Hey everyone, I've recently created an open source library on top of grpc-kotlin and grpc-java that allows you to propagate a context across microservice boundaries throughout an entire request lifetime. The existing io.grpc.Context (https://grpc.github.io/grpc-java/javadoc/io/grpc/Context.htm...) only propagates a context across API boundaries within the same container and does not cross microservice boundaries.
Propagating security principals, or user credentials and identifiers throughout an entire request lifetime across all of your microservices.
Propogating distributed tracing information. Set a request trace id upon receiving a request and later access that id in any downstream microservice.
However, Konig Kontext is built to support any type of context value, so it can be extended to fit any specific use cases as well.
It avoids polluting your request classes with side channel details that your service may not even be concerned with at all; it makes for nice abstractions.
It allows for the opaque propagation of side channel information, where intermediates don't need to know what's there.
side-channel-with-well-defined-propagation-rules is pretty useful.
Adding hidden data to the request seems counter to the desire for a schema driven rpc.
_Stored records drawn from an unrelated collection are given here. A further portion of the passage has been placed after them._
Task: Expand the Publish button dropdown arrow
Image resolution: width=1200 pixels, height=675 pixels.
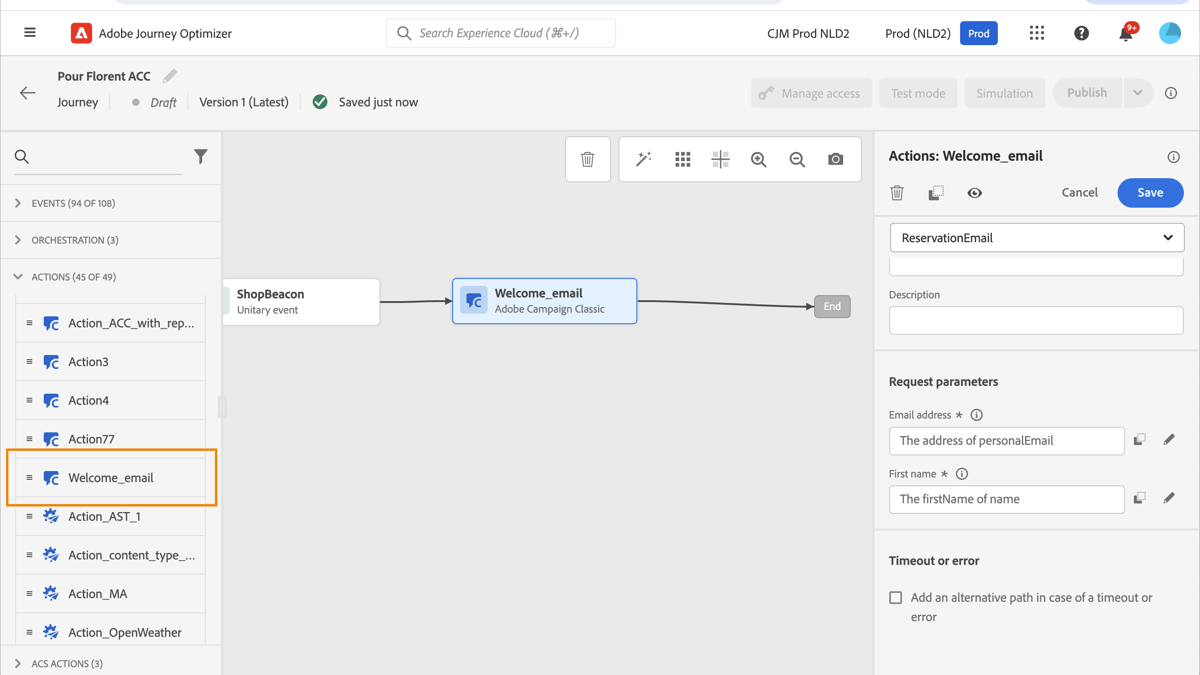Action: pyautogui.click(x=1138, y=92)
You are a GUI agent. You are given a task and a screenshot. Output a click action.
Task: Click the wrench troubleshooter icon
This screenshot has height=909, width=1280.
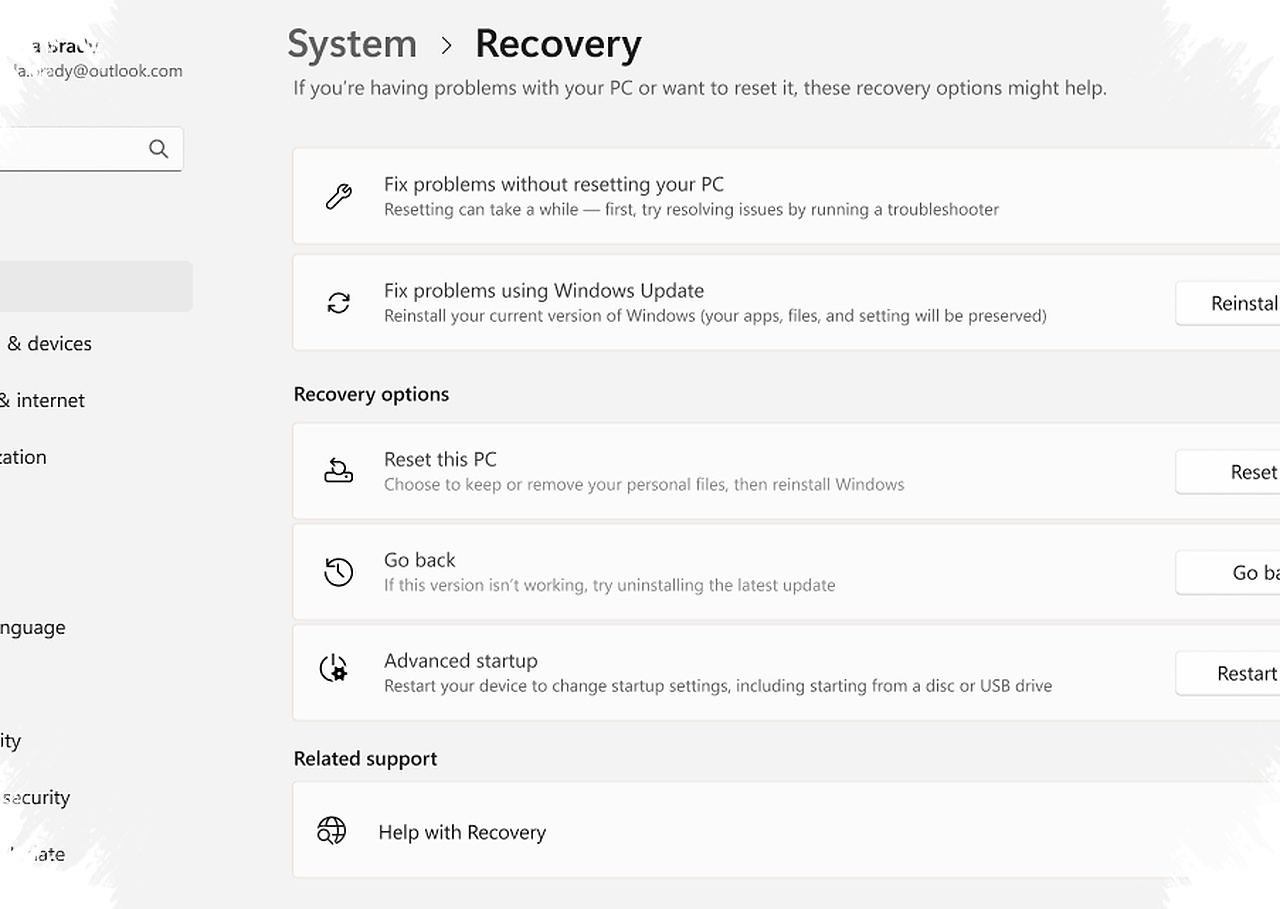click(339, 196)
I guess it's a matter of taste whether some data is pollution or simply explicit. You're sending data that the service may or may not be concerned with whether its in the header or the body or some other side channel.
Maybe my reaction is a question of purity. I don't really see why one would think a request body should be in the schema but we should leave other data out of the schema. Wouldn't every single argument point to consistency?
I like gRPC and what it gives you. I personally would like that same explicit schema and type safety to apply to my tracing as well. Its interesting to me that others would draw a line.
Debug/tracing data is a great use case for context, for example. If propagating trace information has to be done manually, then you significantly weaken the utility of cross-service tracing. You'll always be questioning if lack of a trace means it didn't happen, or if it means someone forgot to pass along the trace context.
This applies especially to grpc, where everything is optional.
To be clear, I prefer explicit over implicit. But that doesn't always scale well to large orgs.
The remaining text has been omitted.